The prioblem is, how can you begin to measure these ‘virtues’- faith, empathy, service or love? (-And, come to that, where are the curricula for teaching them within the present drama school system?) Certainly not by trying to bend and shape the actor’s talent according to an intellectual design or formulation. Objectively measurable targets and standard modes of evaluating its efficacy will always fail because acting IS really a metaphysical and, dare I say it, SPIRITUAL discipline. (And yet, paradoxically, even a lazy actor can sometimes move an audience more than one who works his butt off.) But to pretend otherwise severely compromises theatre’s potential power, and only leads to bland journeywork, not great art. It’s a betrayal of the sacred foundations of theatre, a secularising reductionism of all that is central and vital to the drama form to pretend otherwise. It is my view that for drama schools to avoid going any further than simply passing on a range of one-size-fits-all exercises and techniques and then charging people the earth for it constitutes a scandalous calumny.
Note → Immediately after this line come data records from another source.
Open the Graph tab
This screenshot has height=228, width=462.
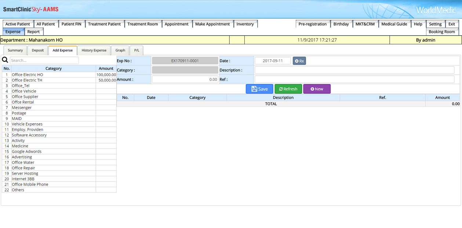click(x=120, y=51)
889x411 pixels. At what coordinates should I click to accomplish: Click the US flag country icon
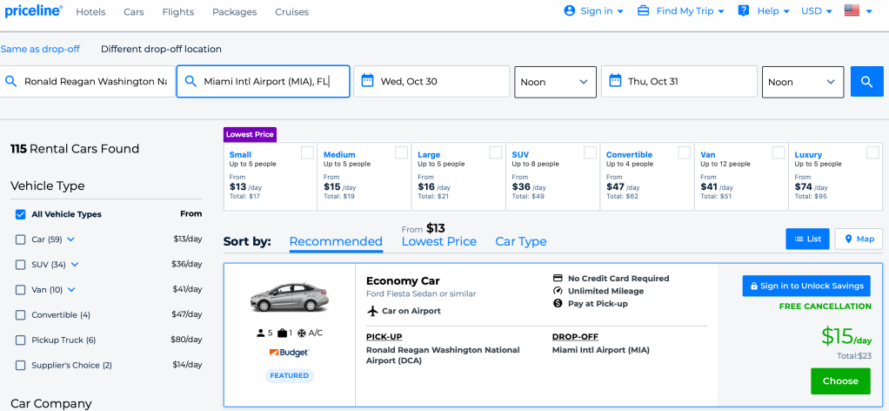(852, 11)
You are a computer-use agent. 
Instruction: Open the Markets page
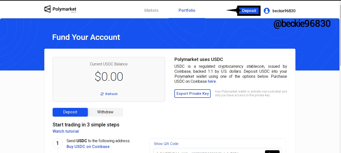pyautogui.click(x=151, y=11)
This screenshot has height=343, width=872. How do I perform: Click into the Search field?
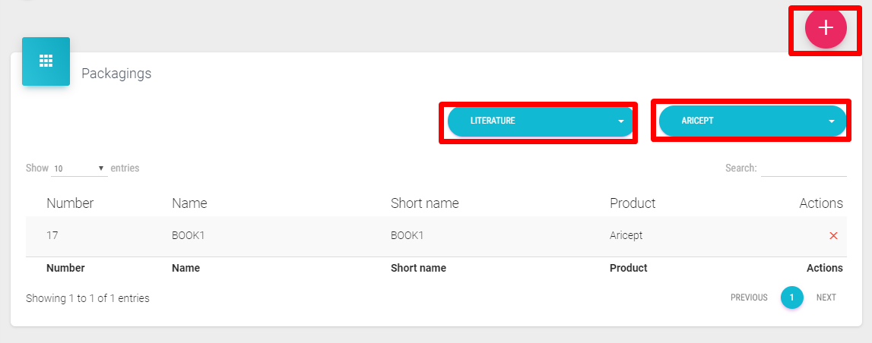(x=804, y=168)
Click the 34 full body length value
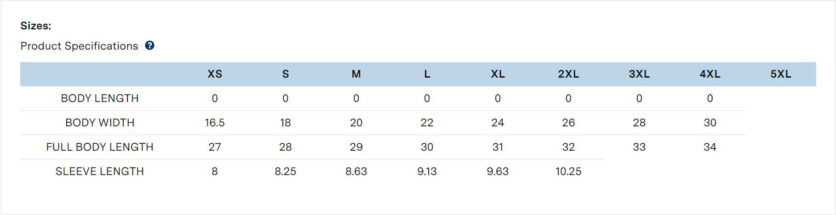Viewport: 836px width, 215px height. 710,147
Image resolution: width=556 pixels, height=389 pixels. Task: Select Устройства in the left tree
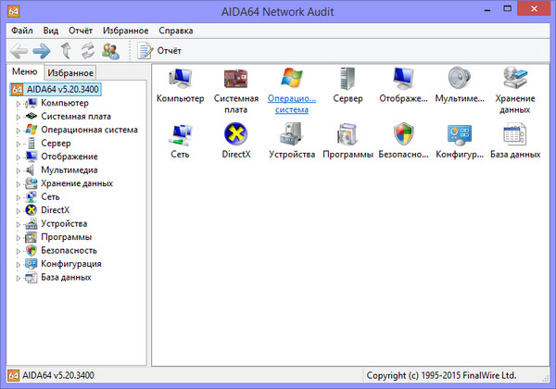click(x=64, y=224)
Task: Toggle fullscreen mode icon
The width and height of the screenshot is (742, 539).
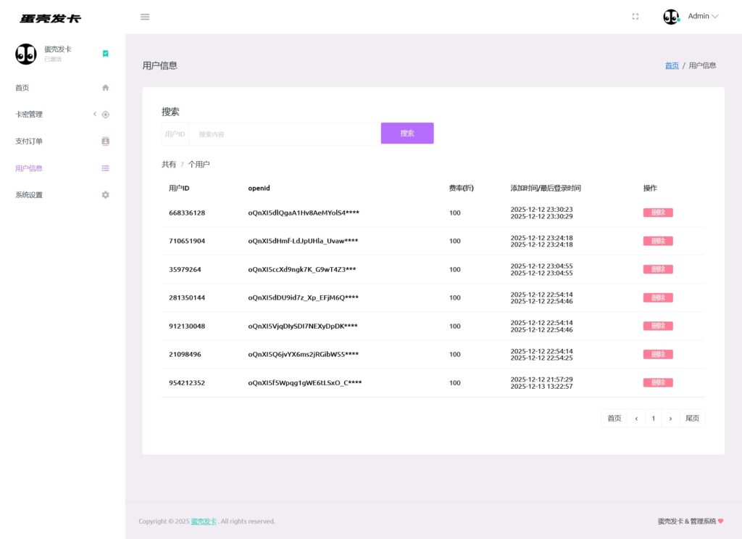Action: point(635,17)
I am not for one moment saying that the student is obliged to align the work with spiritual dogma or creeds- of any kind. He or she doesn’t have to believe in God or Buddha or Allah or the Tooth Fairy. It’s just that having been a teacher of drama for 15 years it feels to me as though most of that time I have just been attempting to stuff round pegs into square holes- a totally quixotic enterprise- when I am obliged to reduce everything to a basic level of ‘playing actions’, spoon-feeding ‘received Stanislavskian wisdoms’ rather than talk about what the work really means, what it’s really FOR. My pupils don’t become more talented when they are made to follow the limited and facile curriculum I am obliged to promulgate. At best they merely learn to pass their exams. It certainly doesn’t make them into great actors... or even into better people if I'm honest. Because of this I feel so relieved to be getting out, but just hope it's not a case of me leaping out of the frying pan and into the fire. Somehow I want to cling onto these virtues I hold so dear, as well as my belief in the application of spiritual core values and processes when I go to study at the Academy. Hopefully it should be easier for me to do this on the MA course, where I am more responsible for my own learning than I might be expected to be on a BA course; and also with all my age and experience they won’t be trying to spoon-feed me.

It has taken me many years to come to realise what is really important to me about the work; why I do this strange thing called acting. I am trusting that this next year gives me the best grounding for refining this understanding, and ways of approaching the work in my own unique way with far greater confidence.

I am so excited I can't begin to tell you.